Despite the best efforts of certain scientists and philosophers over the years to develop a breed of superior humanoids, the most common human hybrid at large in the world today is the human-baboon. There seem to be more and more of them every year, loping around the city streets in their basketball shorts and misshapen sneakers. This is why, together with the parlour game Exquisite Corpse, certain exotic aspects of pre-modern era West Indian cuisine, and playing with my extensive collection of Mr Potato Head dolls, the controversial field of Bioethics as always held a great deal of fascination for me. In fact, I think I would have done quite well if I'd chosen the Transhumanist career path in college; hanging around in the lab in my white coat, rolling DNA around in my palm like a ball of Silly Putty; throwing it up to the ceiling to see how long it would stick there. That's a job for life.
But Bioethics isn't always as simple as meeting with your colleagues over coffee to discuss growing a row of human fingers next to the toe patch. As the name implies, practicing this branch of biology inevitably engenders many ethical if impertinent questions from unscientific sections of the community; from those pious souls who still believe in God's creation, for example, and from concerned parents who don't want their steam-punk child getting silicon Devil horns implanted in his skull when he joins an alternative rock band.

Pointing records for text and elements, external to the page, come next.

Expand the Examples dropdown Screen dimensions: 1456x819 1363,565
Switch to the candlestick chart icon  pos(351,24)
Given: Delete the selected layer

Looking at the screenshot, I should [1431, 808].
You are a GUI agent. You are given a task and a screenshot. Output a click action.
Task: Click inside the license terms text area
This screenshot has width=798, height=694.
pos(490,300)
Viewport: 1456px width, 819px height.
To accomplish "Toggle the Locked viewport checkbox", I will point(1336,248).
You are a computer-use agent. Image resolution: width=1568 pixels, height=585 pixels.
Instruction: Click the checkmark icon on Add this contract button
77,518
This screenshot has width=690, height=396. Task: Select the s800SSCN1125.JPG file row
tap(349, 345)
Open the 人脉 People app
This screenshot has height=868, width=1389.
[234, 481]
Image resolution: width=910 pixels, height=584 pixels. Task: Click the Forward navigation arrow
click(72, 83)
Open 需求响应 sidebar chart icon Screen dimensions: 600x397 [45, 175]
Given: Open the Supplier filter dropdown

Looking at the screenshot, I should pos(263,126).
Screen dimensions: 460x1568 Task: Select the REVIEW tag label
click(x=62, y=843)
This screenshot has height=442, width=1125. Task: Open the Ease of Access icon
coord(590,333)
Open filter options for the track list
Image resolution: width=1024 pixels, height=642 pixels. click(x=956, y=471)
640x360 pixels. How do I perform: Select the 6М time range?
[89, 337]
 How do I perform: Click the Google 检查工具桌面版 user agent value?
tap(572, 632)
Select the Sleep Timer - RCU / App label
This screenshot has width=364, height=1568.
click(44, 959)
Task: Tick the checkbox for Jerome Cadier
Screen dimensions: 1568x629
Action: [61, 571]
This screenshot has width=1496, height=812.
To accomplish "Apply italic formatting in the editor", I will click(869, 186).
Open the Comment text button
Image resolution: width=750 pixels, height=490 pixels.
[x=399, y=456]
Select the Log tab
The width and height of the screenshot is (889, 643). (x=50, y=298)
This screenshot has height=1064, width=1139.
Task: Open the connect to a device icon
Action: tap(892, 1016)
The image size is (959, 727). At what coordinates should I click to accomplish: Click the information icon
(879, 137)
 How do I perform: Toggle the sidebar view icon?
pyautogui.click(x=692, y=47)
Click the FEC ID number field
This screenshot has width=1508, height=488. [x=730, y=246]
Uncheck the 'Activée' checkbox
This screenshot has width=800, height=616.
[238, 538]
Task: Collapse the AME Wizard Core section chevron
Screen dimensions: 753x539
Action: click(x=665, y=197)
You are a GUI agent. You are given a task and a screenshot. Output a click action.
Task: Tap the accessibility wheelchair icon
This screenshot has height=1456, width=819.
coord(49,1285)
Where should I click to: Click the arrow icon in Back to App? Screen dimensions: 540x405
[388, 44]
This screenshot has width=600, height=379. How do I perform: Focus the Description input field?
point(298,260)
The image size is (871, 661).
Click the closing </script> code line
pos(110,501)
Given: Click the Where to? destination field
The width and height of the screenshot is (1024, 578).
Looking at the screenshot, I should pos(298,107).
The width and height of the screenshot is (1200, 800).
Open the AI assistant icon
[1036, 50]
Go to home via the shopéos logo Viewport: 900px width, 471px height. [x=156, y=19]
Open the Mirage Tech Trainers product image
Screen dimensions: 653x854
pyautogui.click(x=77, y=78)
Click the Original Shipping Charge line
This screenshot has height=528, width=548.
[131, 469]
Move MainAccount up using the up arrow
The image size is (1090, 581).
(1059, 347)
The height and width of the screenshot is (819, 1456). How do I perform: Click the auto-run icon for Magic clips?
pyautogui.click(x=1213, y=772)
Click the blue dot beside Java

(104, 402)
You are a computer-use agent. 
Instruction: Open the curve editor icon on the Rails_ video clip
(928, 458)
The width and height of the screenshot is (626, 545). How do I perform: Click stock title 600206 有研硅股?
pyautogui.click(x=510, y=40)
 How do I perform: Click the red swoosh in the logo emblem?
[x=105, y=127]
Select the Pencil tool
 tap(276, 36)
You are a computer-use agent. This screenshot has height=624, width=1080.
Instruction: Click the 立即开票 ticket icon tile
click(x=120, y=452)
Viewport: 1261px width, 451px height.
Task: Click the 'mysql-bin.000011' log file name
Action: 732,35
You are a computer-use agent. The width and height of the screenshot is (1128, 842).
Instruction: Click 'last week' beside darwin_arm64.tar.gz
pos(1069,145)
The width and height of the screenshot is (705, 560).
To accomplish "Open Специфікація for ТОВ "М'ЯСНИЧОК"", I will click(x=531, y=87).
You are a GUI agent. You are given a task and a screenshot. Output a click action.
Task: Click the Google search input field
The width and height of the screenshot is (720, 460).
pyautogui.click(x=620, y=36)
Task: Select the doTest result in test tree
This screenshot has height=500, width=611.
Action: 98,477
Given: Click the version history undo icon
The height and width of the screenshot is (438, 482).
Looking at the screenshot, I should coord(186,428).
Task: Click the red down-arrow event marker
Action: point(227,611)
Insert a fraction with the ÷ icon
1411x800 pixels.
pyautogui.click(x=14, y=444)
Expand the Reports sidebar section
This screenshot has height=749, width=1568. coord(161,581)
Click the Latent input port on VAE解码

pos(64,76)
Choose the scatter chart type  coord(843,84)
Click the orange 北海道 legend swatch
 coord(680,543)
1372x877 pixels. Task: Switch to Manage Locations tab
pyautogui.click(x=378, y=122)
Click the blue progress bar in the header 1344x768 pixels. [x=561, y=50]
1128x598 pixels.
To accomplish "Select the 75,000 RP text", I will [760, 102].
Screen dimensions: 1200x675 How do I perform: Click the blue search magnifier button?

But most of us are moral relativists, content to merely cross the street whenever we see some misbegotten lovechild of freakdom and cosmetic surgery walking towards us, secure in the knowledge that there is either a comic book convention around the corner or a rock concert up the road, rather than the profanity made flesh that the appearance of such a creature might have suggested in previous centuries.
In my most idle moments, which occur about eight or nine times a day, I often wonder whether my cardiac bypass counts as Transhuman engineering. It was a rather dramatic restructuring of the natural order, after all. Not that I expect to find myself pursued by angry villagers waving flaming torches anytime soon, of course. My operation was certainly no feat of Promethean medical genius to rival Frankenstein's, just a low-level starter kit operation suitable for Igor or the Baron's nephew. But still, my internal organs were altered by radical scientific intervention, however mundane that intervention may seem when compared to splitting a transgressive artist's tongue into a forked and serpentine fashion accessory.